Stupid is as Stupid Does: Floating Point in Z3Py
Floating points are nice and all. You can get pretty far pretending they are actually numbers. But they don’t obey some mathematical properties that feel pretty obvious. A classic to glance through is “What Every Computer Scientist Should Know About Floating-Point Arithmetic” https://docs.oracle.com/cd/E19957-01/806-3568/ncg_goldberg.html
We can check some properties with z3py.

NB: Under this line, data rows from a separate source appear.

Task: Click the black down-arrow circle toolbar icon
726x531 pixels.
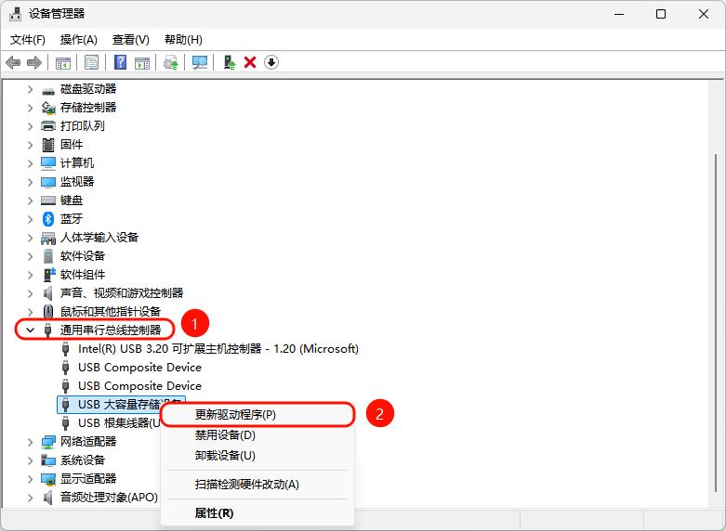Action: 271,62
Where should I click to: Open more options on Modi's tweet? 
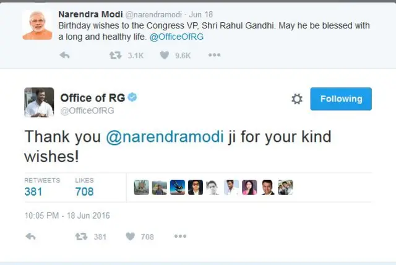click(x=214, y=55)
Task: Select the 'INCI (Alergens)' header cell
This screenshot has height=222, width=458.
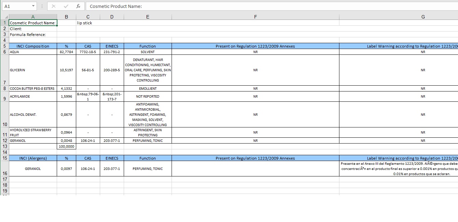Action: pos(33,158)
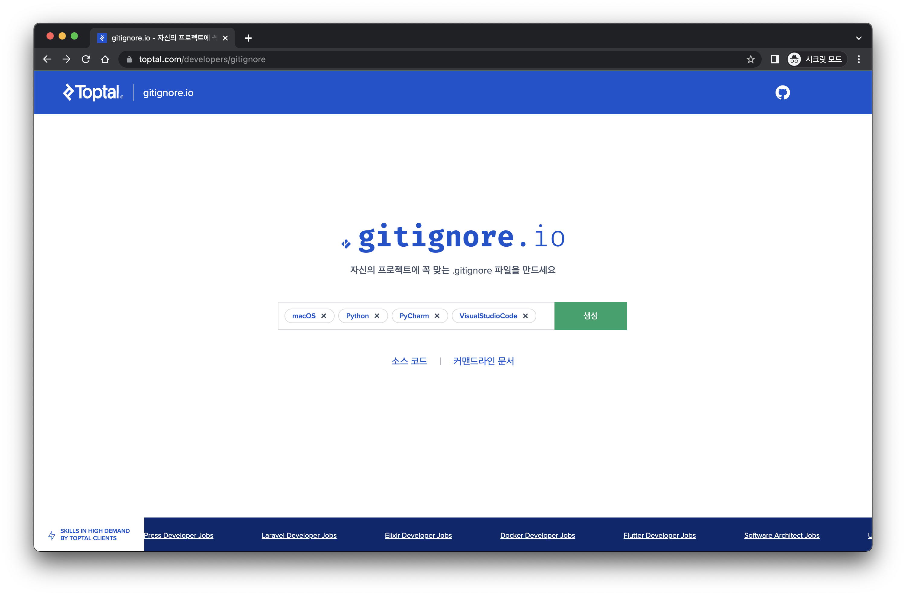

Here are a couple simple properties that succeed for mathematical integers and reals, but fail for floating point
from z3 import *
def numbery_proofs(sort):
x = Const("x", sort)
y = Const("y", sort)
z = Const("z", sort)
print("Commutativity")
prove(x + y == y + x) #Commutativity
print("Associativity")
prove(((x + y) + z) == ((x + (y + z)))) #associativity
print("Additive Identity")
prove(x + 0 == x) # 0 additive identity
print("Multiplicative Identity")
prove(1 * x == x)
print("Trichotomy")
prove(Or(x > 0, x < 0, x == 0)) #trichotomy
print("Distributivity")
prove(x * (y + z) == x * y + x * z)
print("Square positive")
prove(x * x >= 0)
print("Ints -----------------")
numbery_proofs(IntSort())
print("Reals ---------------")
numbery_proofs(RealSort())
print("Float----------------")
numbery_proofs(Float16())
''' Output
Ints -----------------
Commutativity
proved
Associativity
proved
Additive Identity
proved
Multiplicative Identity
proved
Trichotomy
proved
Distributivity
proved
Square positive
proved
Reals ---------------
Commutativity
proved
Associativity
proved
Additive Identity
proved
Multiplicative Identity
proved
Trichotomy
proved
Distributivity
proved
Square positive
proved
Float----------------
Commutativity
proved
Associativity
counterexample
[z = -1.9375*(2**8),
y = 1.0009765625*(2**14),
x = 1.5224609375*(2**4)]
Additive Identity
counterexample
[x = -0.0]
Multiplicative Identity
proved
Trichotomy
counterexample
[x = NaN]
Distributivity
counterexample
[z = -1.0029296875*(2**-2),
y = 1.01171875*(2**-10),
x = -1.4833984375*(2**8)]
Square positive
counterexample
[x = NaN]
'''
I recently saw on twitter a reference to a Sylvie Boldo paper https://hal.archives-ouvertes.fr/hal-01148409/ “Stupid is as Stupid Does: Taking the Square Root of the Square of a Floating-Point Number”.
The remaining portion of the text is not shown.